Simple value screens seem to work the best. Not only are the returns to simple value screens higher, they’re obviously easier and less time consuming to use as they require fewer inputs. Most importantly, they beat the market!
Wesley Gray, Jack Vogel and Yang Xu tested 13 value screens available on the American Association of Individual Investor’s (AAII) website. They published the results in their paper Does Complexity Imply Value? AAII Value Strategies from 1963 to 2013.

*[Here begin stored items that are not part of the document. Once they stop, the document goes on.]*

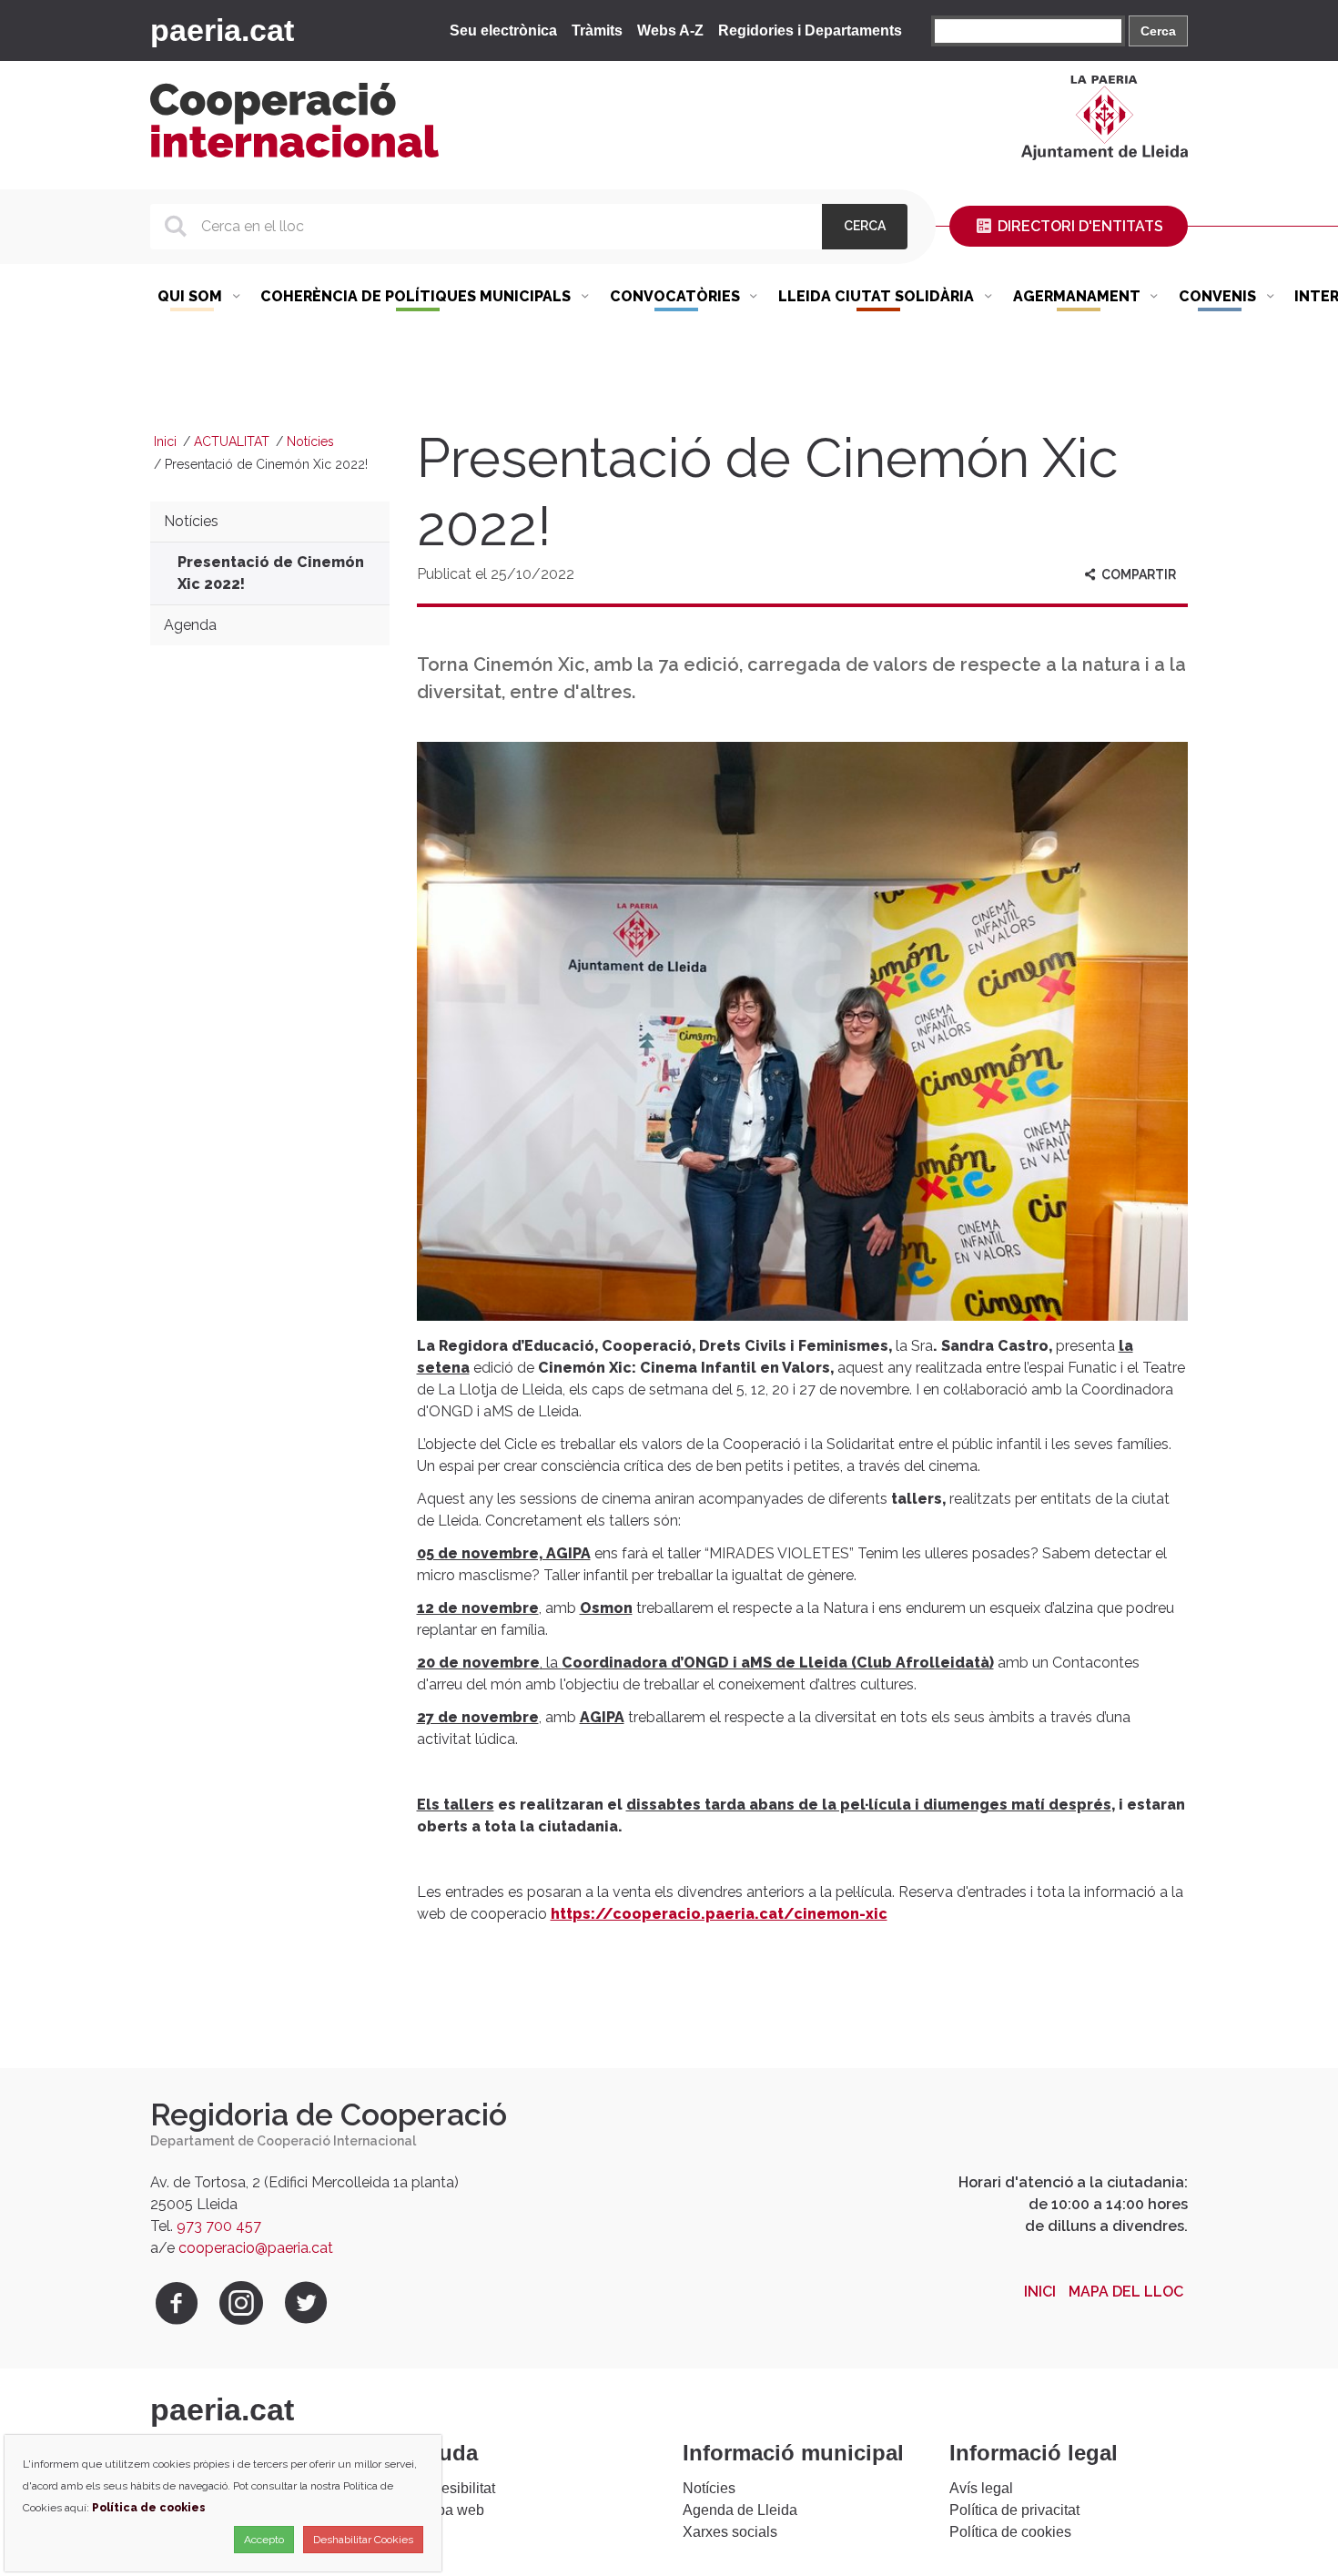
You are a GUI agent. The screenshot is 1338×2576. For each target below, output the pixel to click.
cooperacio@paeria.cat (255, 2248)
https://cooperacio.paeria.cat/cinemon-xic (719, 1913)
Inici (165, 441)
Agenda (190, 625)
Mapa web (450, 2510)
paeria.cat (222, 30)
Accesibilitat (456, 2488)
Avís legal (981, 2488)
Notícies (310, 441)
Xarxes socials (730, 2532)
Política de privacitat (1014, 2510)
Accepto (264, 2539)
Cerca (1158, 31)
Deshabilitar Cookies (363, 2539)
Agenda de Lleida (740, 2510)
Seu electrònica (503, 30)
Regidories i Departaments (810, 30)
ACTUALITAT (231, 441)
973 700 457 (219, 2226)
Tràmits (597, 30)
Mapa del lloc (1126, 2291)
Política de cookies (1010, 2532)
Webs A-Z (670, 30)
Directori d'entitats (1078, 226)
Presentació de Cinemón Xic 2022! (270, 573)
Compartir (1137, 574)
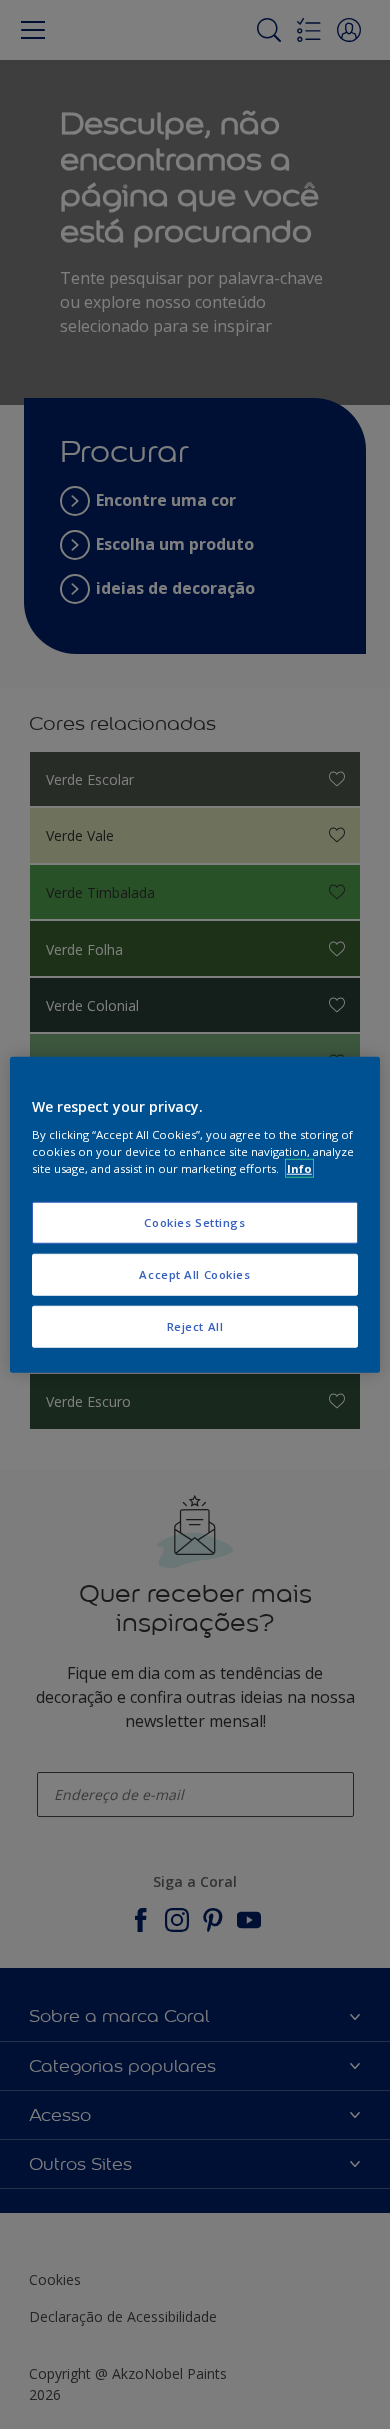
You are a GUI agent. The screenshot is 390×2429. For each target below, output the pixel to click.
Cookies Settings (194, 1222)
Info (299, 1168)
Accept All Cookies (194, 1274)
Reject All (195, 1326)
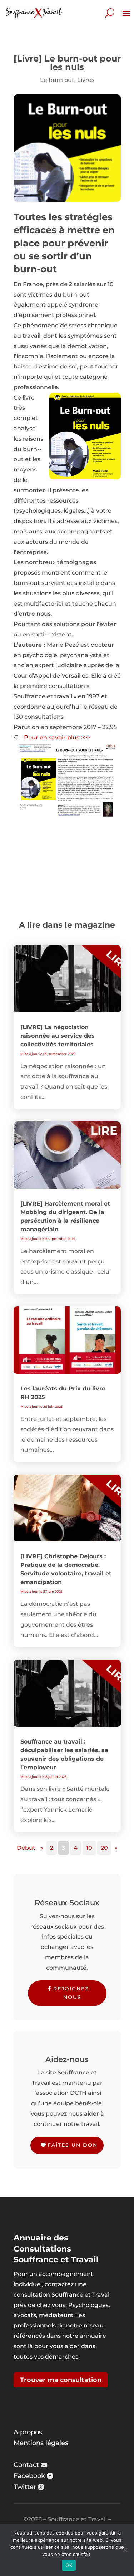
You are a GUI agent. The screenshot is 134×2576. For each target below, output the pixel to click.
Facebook (29, 2476)
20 (104, 1847)
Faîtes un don (73, 2145)
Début (26, 1847)
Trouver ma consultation (60, 2380)
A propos (28, 2432)
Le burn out (57, 80)
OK (68, 2565)
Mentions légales (41, 2443)
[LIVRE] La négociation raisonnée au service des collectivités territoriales (57, 1036)
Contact (26, 2465)
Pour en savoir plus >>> (57, 737)
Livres (85, 80)
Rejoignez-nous (72, 1992)
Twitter (25, 2487)
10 (89, 1847)
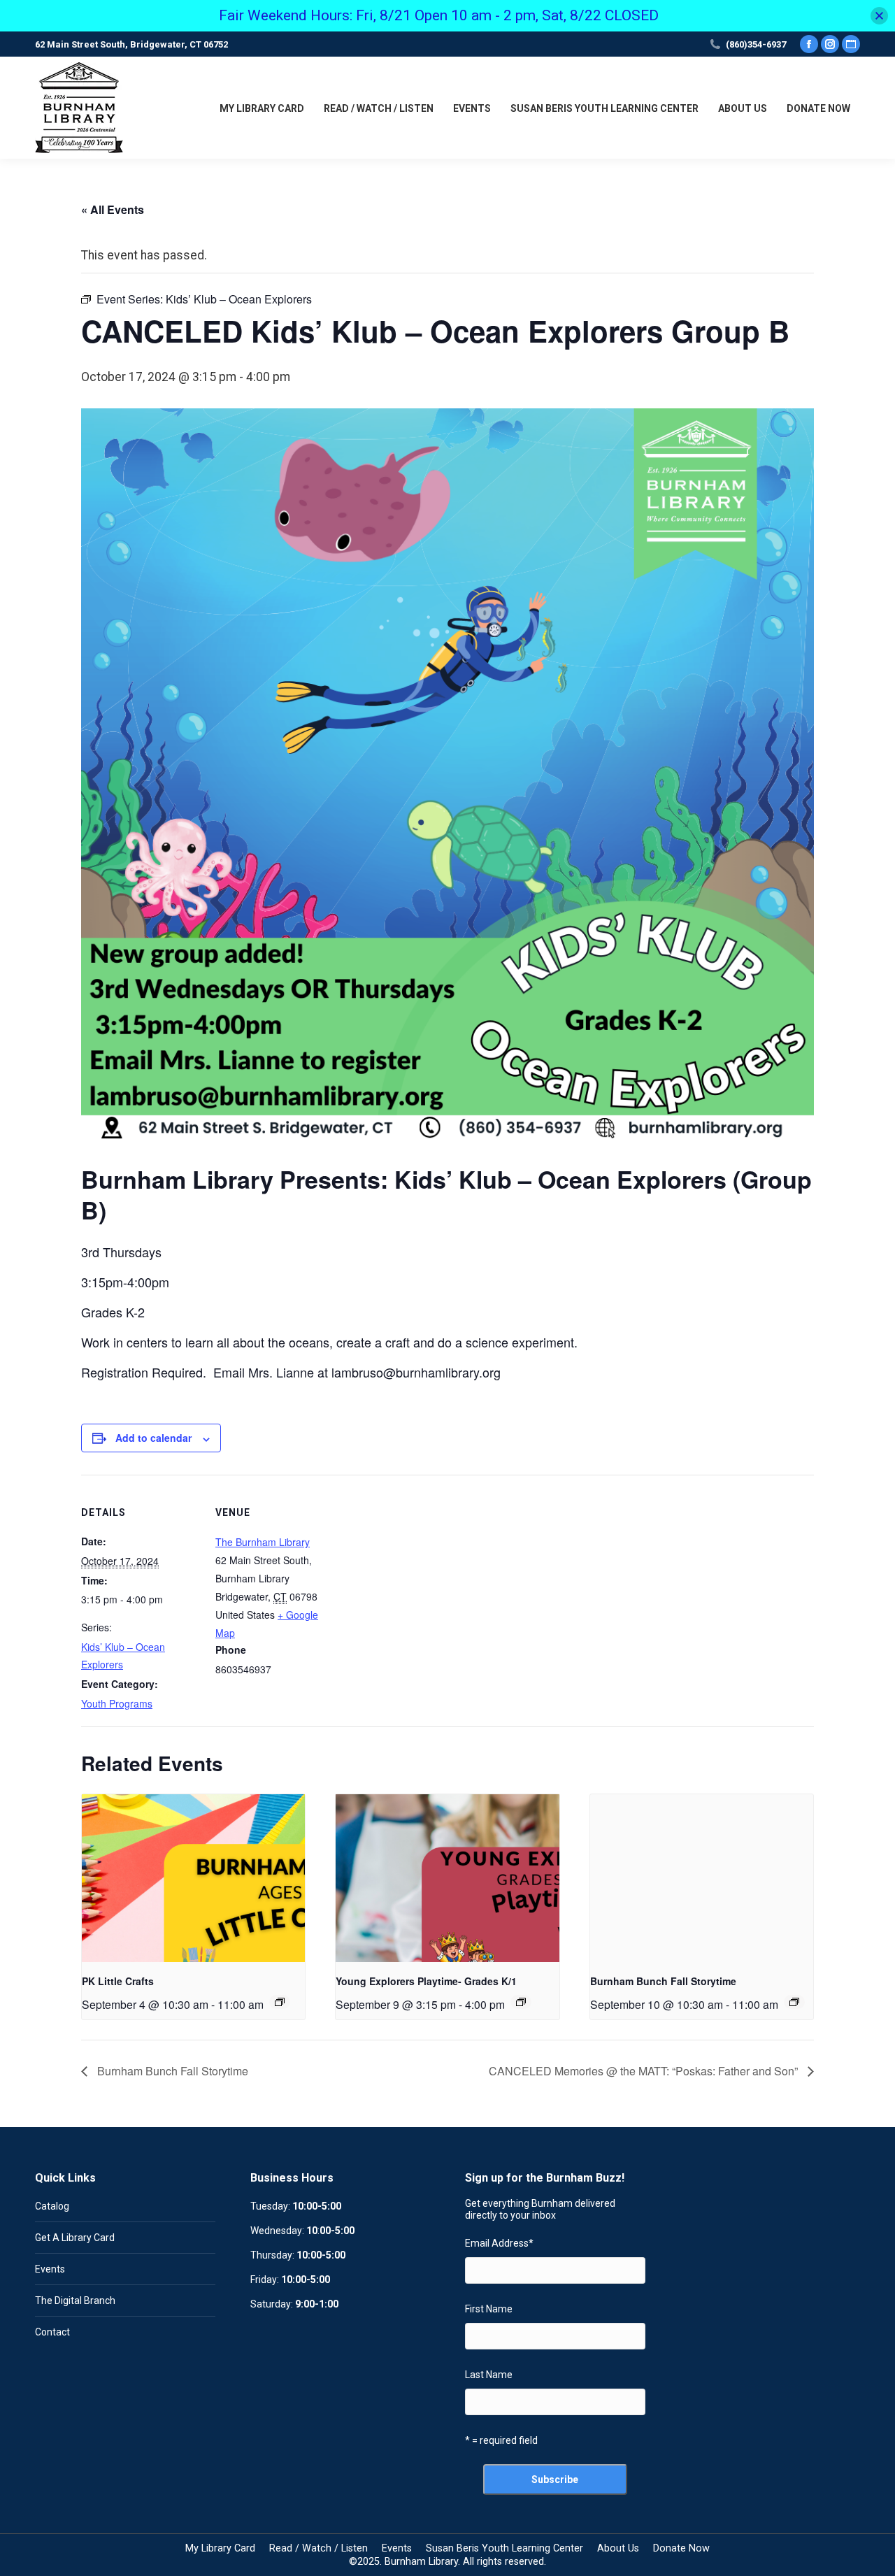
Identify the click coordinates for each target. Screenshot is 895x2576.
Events (50, 2269)
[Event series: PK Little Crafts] (280, 2002)
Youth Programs (116, 1703)
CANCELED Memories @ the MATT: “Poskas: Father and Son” (645, 2071)
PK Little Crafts (118, 1981)
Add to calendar (153, 1438)
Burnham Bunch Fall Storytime (663, 1981)
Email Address (499, 2243)
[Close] (879, 15)
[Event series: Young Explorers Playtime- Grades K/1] (521, 2002)
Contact (52, 2332)
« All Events (112, 209)
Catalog (52, 2206)
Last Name (489, 2374)
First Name (489, 2308)
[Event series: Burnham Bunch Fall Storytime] (794, 2002)
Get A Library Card (75, 2237)
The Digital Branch (75, 2300)
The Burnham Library (262, 1542)
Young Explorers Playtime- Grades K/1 (426, 1981)
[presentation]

Gray, Vogel and Xu tested the screens using data on all firms listed on the New York Stock Exchange (NYSE), American Stock Exchange (AMEX) and NASDAQ from July 1963 through to December 2013*.
The study focused on large and mid-cap stocks, which the researchers defined as the top 60% percent of market capitalization each year. Excluding small-cap stocks helps to ensure that the test portfolios are liquid. It also helps to ensure that any performance differences aren’t due to the size effect**.
They compared the performance of the 13 value screens to the performance of an equally weighted S&P 500 index. Equal-weighting is the simplest way to introduce a tilt towards value and size, since market capitalization indices assign higher index weights to the stocks of larger and more expensive companies.
Thus an equally-weighted index is a suitable benchmark for a value strategy. It’s also a tougher hurdle to beat as equally-weighted benchmarks usually out-perform market capitalization-weighted benchmarks over the long-term***.
So what did the researchers find? Several of the value screens out-performed, most notably the EBITDA/TEV, Piotroski’s F-score, Greenblatt’s Magic Formula and Price to Free Cash Flow (PFCF).
|Value Screen||Compound Annual Growth Rate||Volatility||Sharpe Ratio|
|S&P 500 EW||12.80%||17.35%||0.497|
The F-Score screen uses 9 criteria, the EBITDA/TEV screen uses 1, the Magic Formula screen uses 2 and the PFCF screen uses 3. With the exception of the F-score, the simplest screens work the best.
There’s a high-correlation between all of the screens, which makes sense since they are all trying to identify cheap stocks, albeit using different screening criteria. The high-correlations between screens also suggest that combining various screens provides little diversification benefit. In other words, one value screen should be enough.
Overall, there isn’t a strategy that outperforms all of the time, but the F-score and EBITDA/TEV screens have the best average performance across sub-samples (1963-1980, 1981-1996 and 1997-2013).
It’s important to remember that screen-based strategies can create highly concentrated portfolios. 8 of the 13 screens tested generate portfolios with a median size below 15 firms. At times the screens may also generate portfolios that are dominated by a particular industry, which will also reduce the diversification benefit of holding several stocks.
Perhaps a better way to use a screen is as an idea generation tool. Let’s assume than an investor would like to create a 30-stock portfolio. One way to do this might be to use a screen every 3 months to select 6 stocks. In other words, our investor progressively adds 6 stocks each quarter until they are fully invested after 18 months.
My grandfather used the same principle when planting his tomatoes. Nonno would plant a row of tomatoes every 2-3 weeks. That way his tomatoes wouldn’t ripen all at once and he’d have fruit for the whole season.
Staggering investment over time has several benefits.
- Having a plan reduces the temptation to “fiddle” with the portfolio, reducing returns due to the effect of transaction costs and taxes.
- Identifying 6 opportunities each quarter is a manageable target.
- By the time the portfolio’s been fully “planted” it might be time to begin “harvesting” some of the ideas that you’ve planted earlier in the season.
- It keeps the portfolio “fresh” as there are always new stocks and ideas coming into the portfolio (but not due to over-trading).
* Excluding REITS, ADRs and closed-end funds.
** There is a large body of academic research demonstrating that small-capitalization stocks usually out-perform large-capitalization stocks over the long-term. Research into the size effect began in 1981 with Rolf Banz paper: The Relationship Between Return and Market Value of Common Stocks and further popularized by the work of Eugene Fama and Ken French in their paper The Cross-Section of Expected Stock Returns.
*** Research by Standard and Poors found that an equally-weighted S&P 500 index out-perform the S&P 500 market capitalization-weighted index over the long-term (although the level of performance also varied considerably under different market conditions).